Weekly Insider (Electric Cards from Lux Research)

Here’s the latest inside scoop from the stellar team at Lux Research:

ELECTRIC VEHICLE MARKET GROWTH REQUIRES PRICEY OIL
Demand-side projections for electric vehicles contradict the hype, says Lux Research.

Boston, MA – October 7, 2009 – Environmentalists, automakers, entrepreneurs and politicians all argue that the next generation of electric vehicle cars will be a boon for the economy and the environment alike. Despite the hype, however, the final judge will be consumers, who will be voting with their wallets – and electric vehicle enthusiasts might not like the returns, according to a new report from Lux Research.

Titled “Unplugging the Hype around Electric Vehicles,” the report takes a hard look at the economics of electric cars, including today’s hybrid electric vehicles (HEVs), as well as hotly anticipated plug-in hybrids (PHEV) and all-electric vehicles (EV). In preparing its report, Lux Research developed a demand-driven market model that calculates how fuel savings could counterbalance the higher price tags on electric vehicles. It includes projections for how the costs of these vehicles could fall as auto and battery manufacturers scale up production, and figures in the impact of oil prices using scenarios in which oil reaches $70/bbl, $140/bbl, or $200/bbl through 2020.

“Our model showed the HEV market doing well in every scenario,” said Jacob E. Grose, Ph.D., an analyst for Lux Research, and lead author of the report. “The markets for PHEVs and EVs, however, will remain small unless oil prices skyrocket. Even in the scenario with $200/bbl oil in 2020, only about 4% of the vehicles sold worldwide will be PHEVs or EVs, due to the high costs of the battery technology for these vehicles.”

Lux Research’s report is required reading for automakers, Li-ion battery suppliers, and even utility executives, who will find realistic projections of future demand for their products and services. The report also provides solid footing for government officials charged with drafting strategic policy and subsidies for their domestic EV industries.

Among the report’s key conclusions:

Oil prices are a key determinant of adoption of electric vehicles. HEVs are the only winner if oil prices hold steady at around $70/bbl. But regardless of oil prices, sales of these vehicles should reach roughly 3 million units annually by 2020. PHEVs, by contrast, will require oil prices around $200/bbl to achieve a similar level of success, and EV sales will be a factor of ten smaller, even in this scenario.

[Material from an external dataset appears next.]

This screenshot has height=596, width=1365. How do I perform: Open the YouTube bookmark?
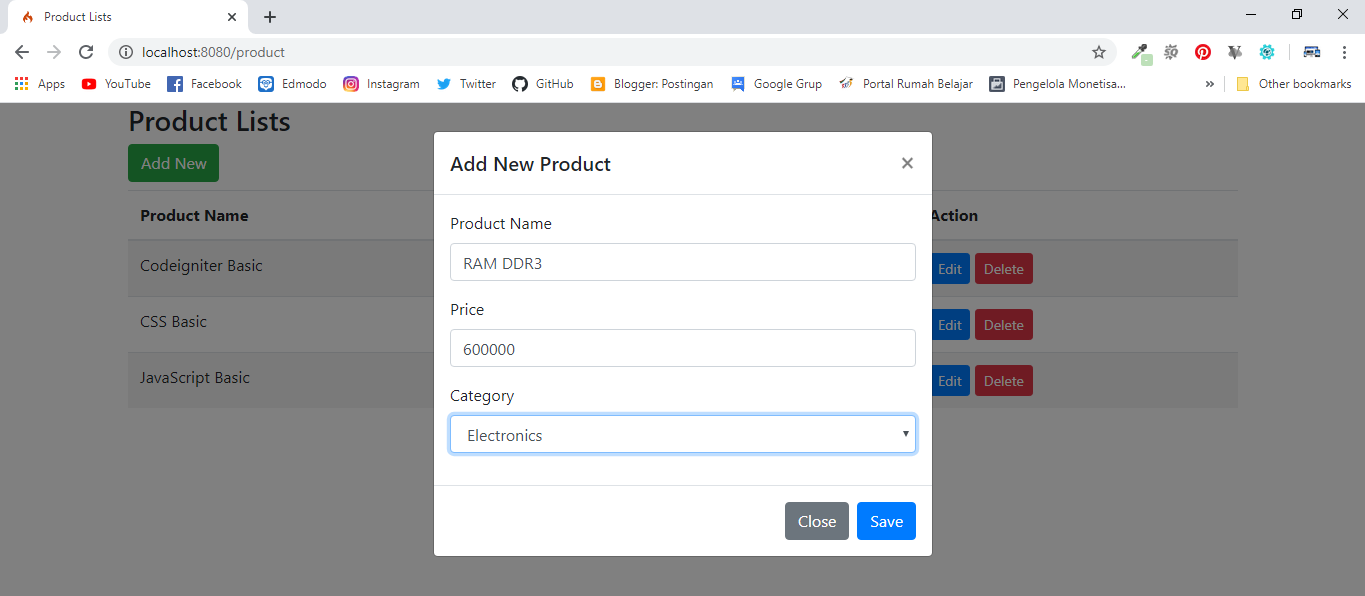point(115,84)
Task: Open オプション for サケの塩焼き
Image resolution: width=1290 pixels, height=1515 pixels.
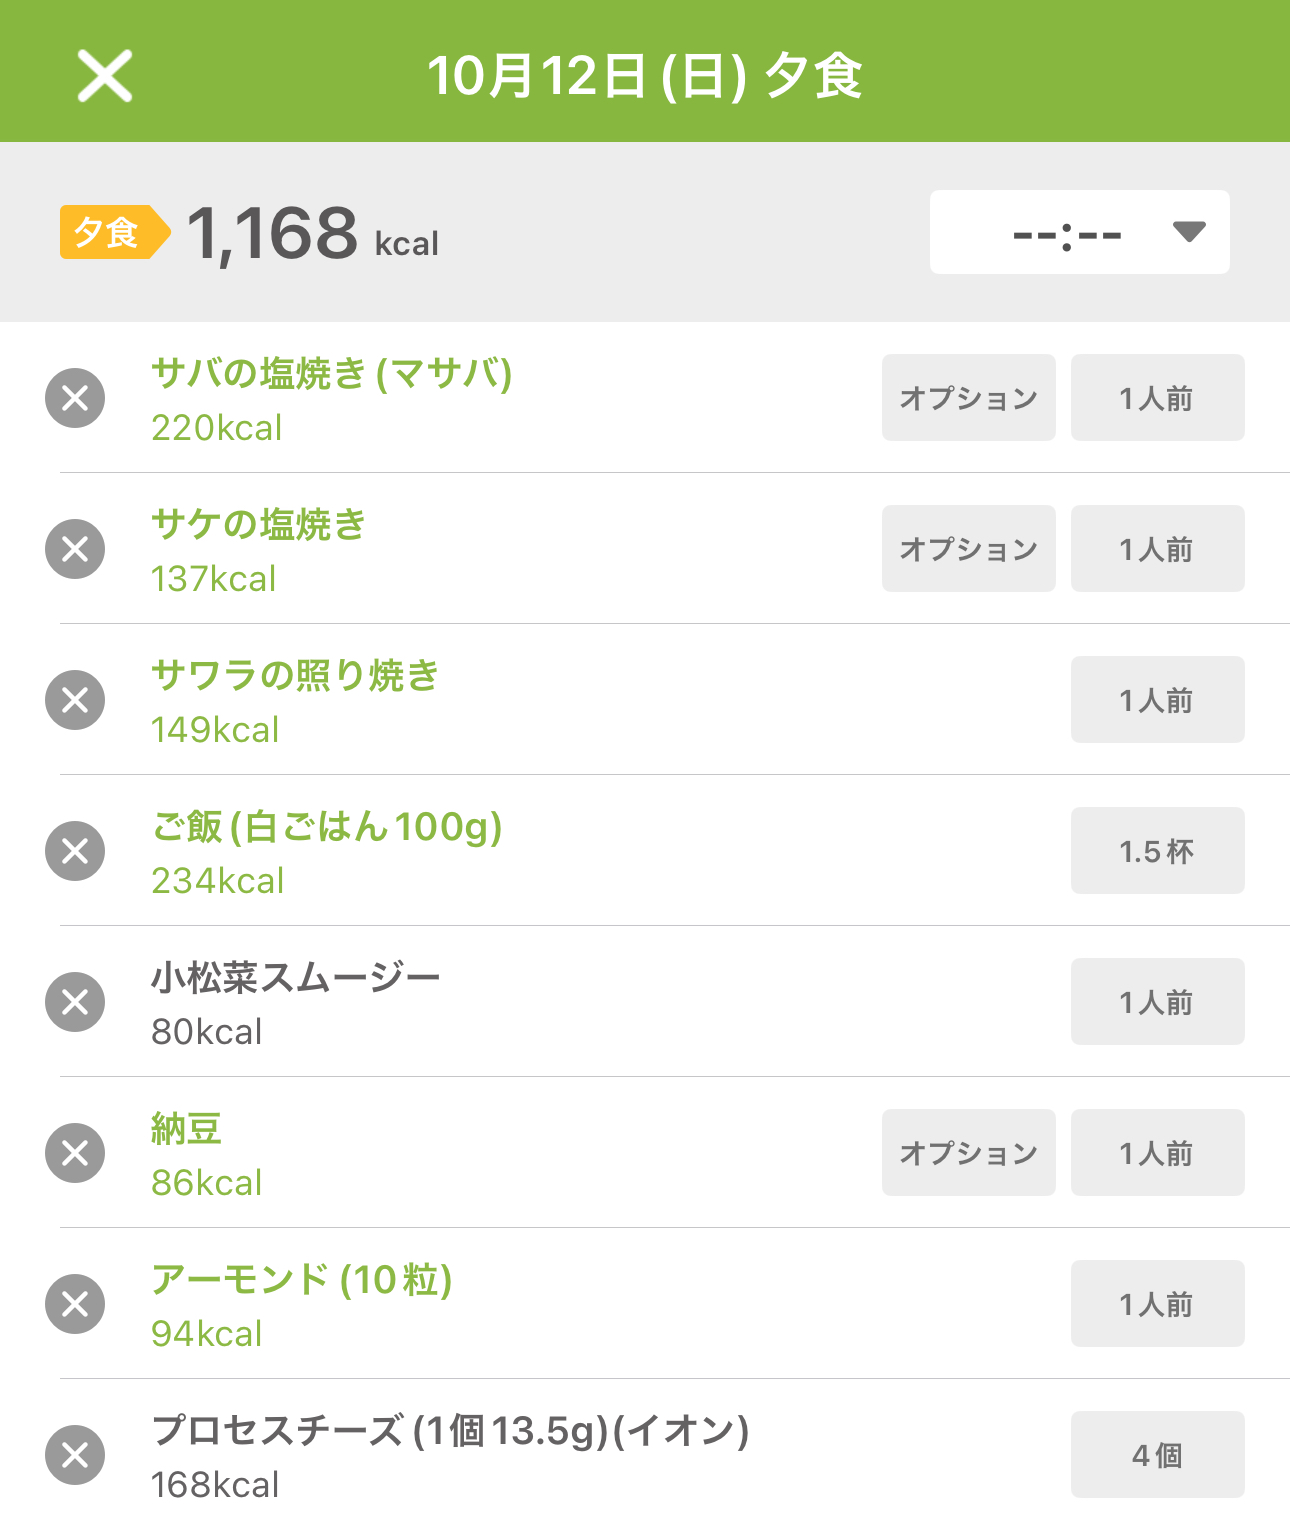Action: tap(968, 549)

Geography and subsidies figure prominently in the adoption of PHEVs and EVs. With oil at $200/bbl, light PHEVs could be the best-selling electric vehicle in the U.S. by 2020, with over one million units sold. At those oil prices, Japan could generate the biggest demand for electric vehicles, due to the country’s high gasoline prices and generous government subsidies. Meanwhile, a lack of subsidies in Western Europe and China spells poor adoption rates in those markets for either class of electric vehicle.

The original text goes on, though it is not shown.